Before political unrest and natural disasters destabilized the “pearl of the Antilles,” Haiti was once responsible for half of the world’s coffee production. Now centuries later, Elda Thorisson-Faurelien is hoping to re-introduce the world to Haitian liquid gold, one coffee shop at a time. She’s started in the unlikeliest of places — Reykjavik, Iceland.
I first heard of Cafe Haiti on social media. The shop is famous among Haitian vagabonds visiting Reykjavik, because finding another Haitian person in Iceland is quite rare. Visitors would take pictures in front of Elda’s restaurant, capturing the moment they found a slice of home on an island covered in glaciers. I was skeptical at first, thinking, “Oh they probably just named it that, and it has nothing to do with Haiti.” But after a quick Google search my skepticism morphed into, “Wow! How did a Haitian end up in Iceland?!”

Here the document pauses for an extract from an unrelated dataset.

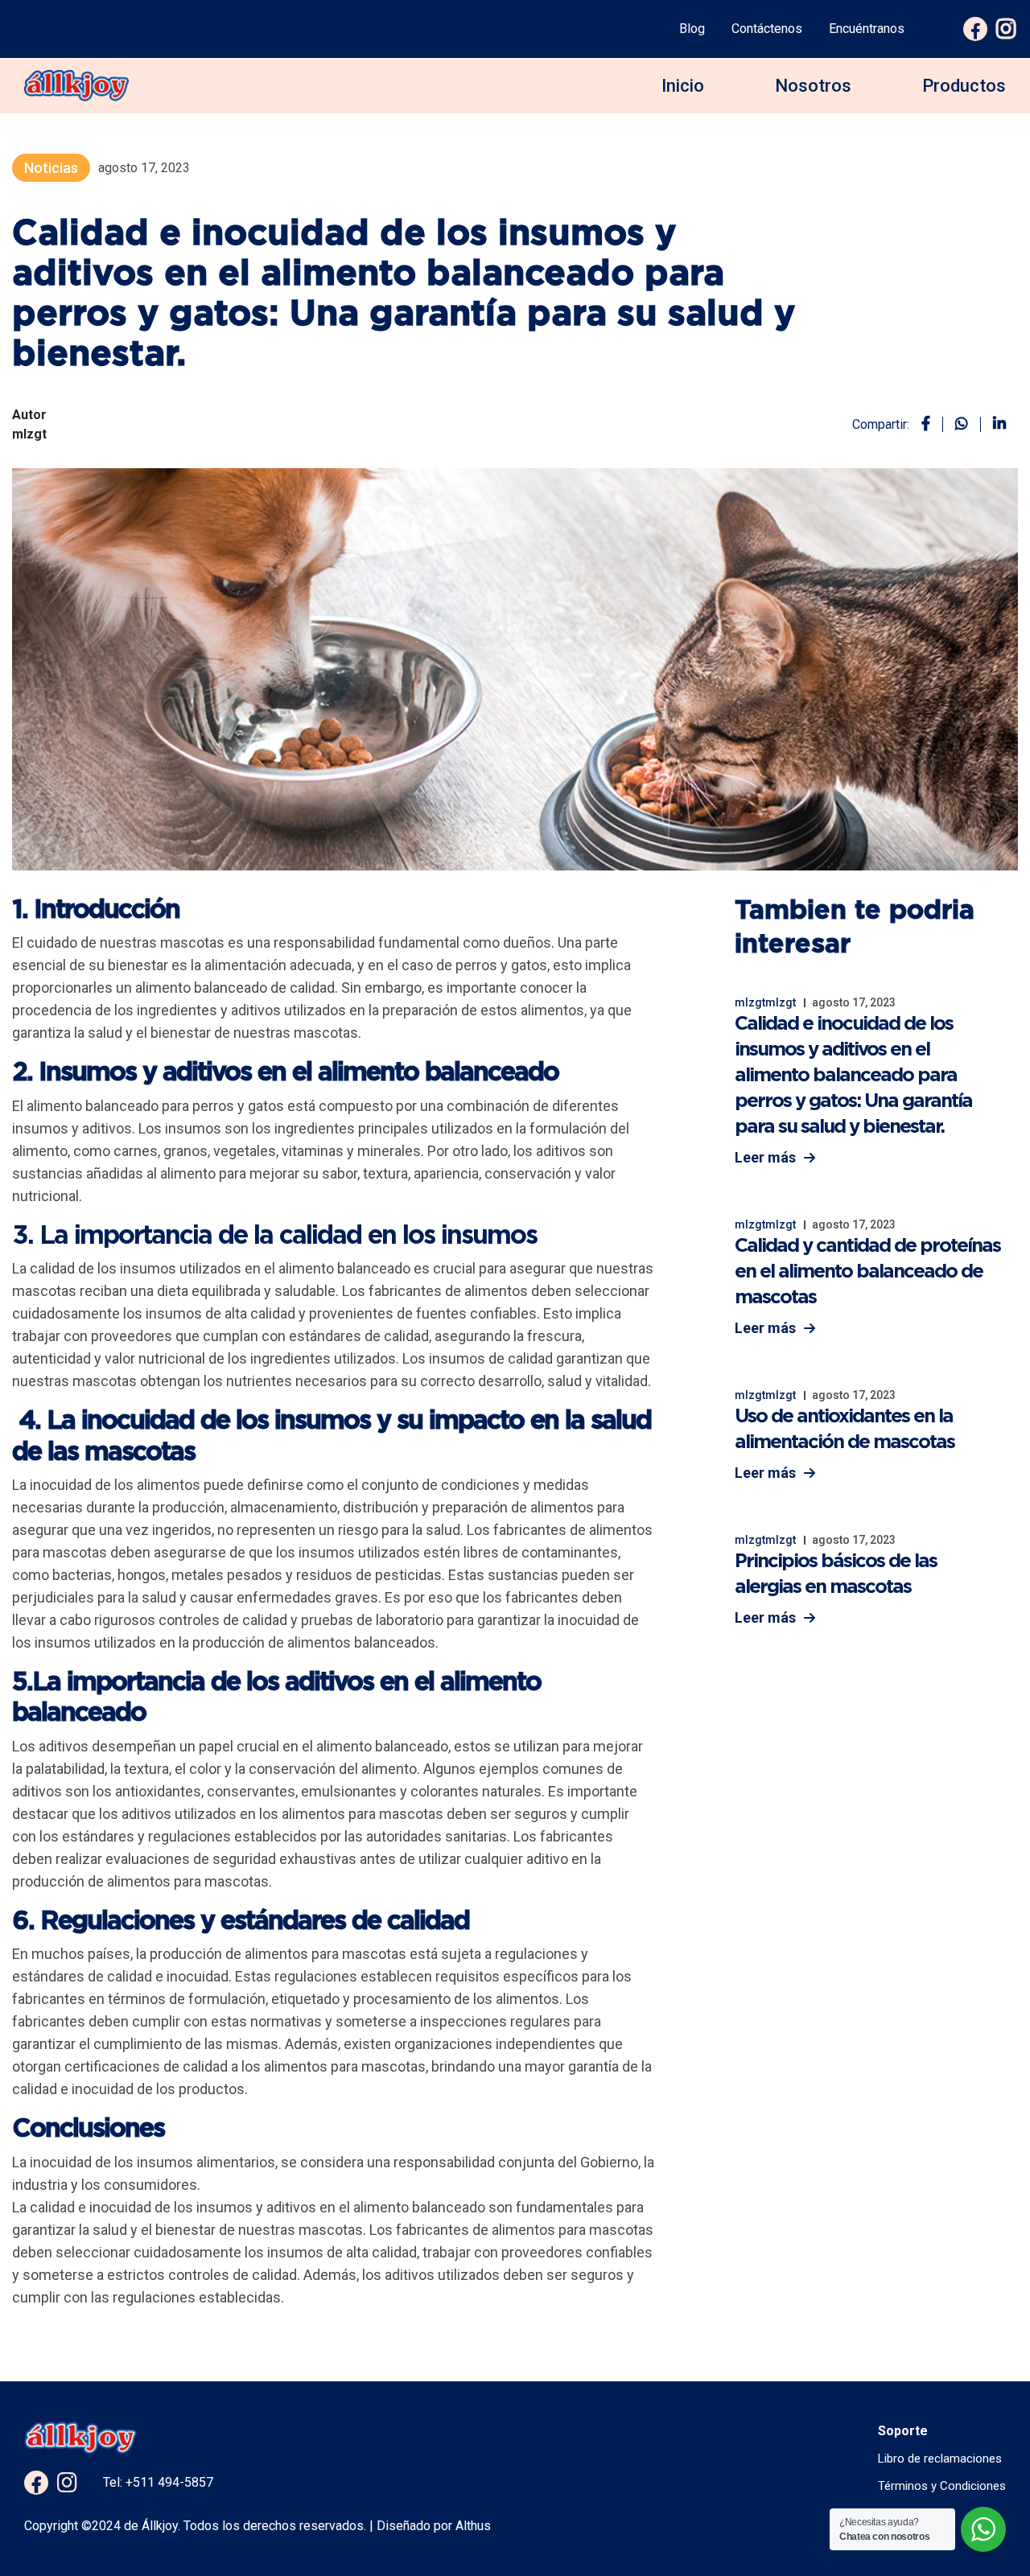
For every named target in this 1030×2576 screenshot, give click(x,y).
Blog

I went searching for that answer on my own trip to Reykjavik, where I met with Elda at Cafe Haiti located in Old Harbour. I had to know more about this intrepid woman’s journey from tropical Haiti to subarctic Iceland. I was surprised to learn that, like many great tales, this one was a love story. A three part love story, at that: Love of a spouse; love of a homeland; love of good coffee.
“My husband was from Iceland,” Elda told me in Haitian Creole over a cup of hot coffee.
It was around 2 pm, her “slow time.” We were seated in the corner of her surprisingly spacious restaurant. The decor was a mix of Haiti and Iceland — with drawings of both palm trees and massive whales adorning the walls. Newspaper clippings and pictures were hung in the back of the space and were accompanied by a collection of wooden knick knacks. The coffee’s aroma immediately transported me back to the Caribbean.
“My husband was initially living in Haiti with me,” Elda said, smiling. “I already knew a lot about Iceland, even though I had never been, because he was always talking about it. He suggested I visit before deciding if I wanted to move back with him, but I agreed to live without ever coming here.
Elda wasn’t phased by the stark differences in culture or weather. She wanted to make the move for her partner.
“If he can live in Haiti to be with me, then I can live in Iceland to be with him.”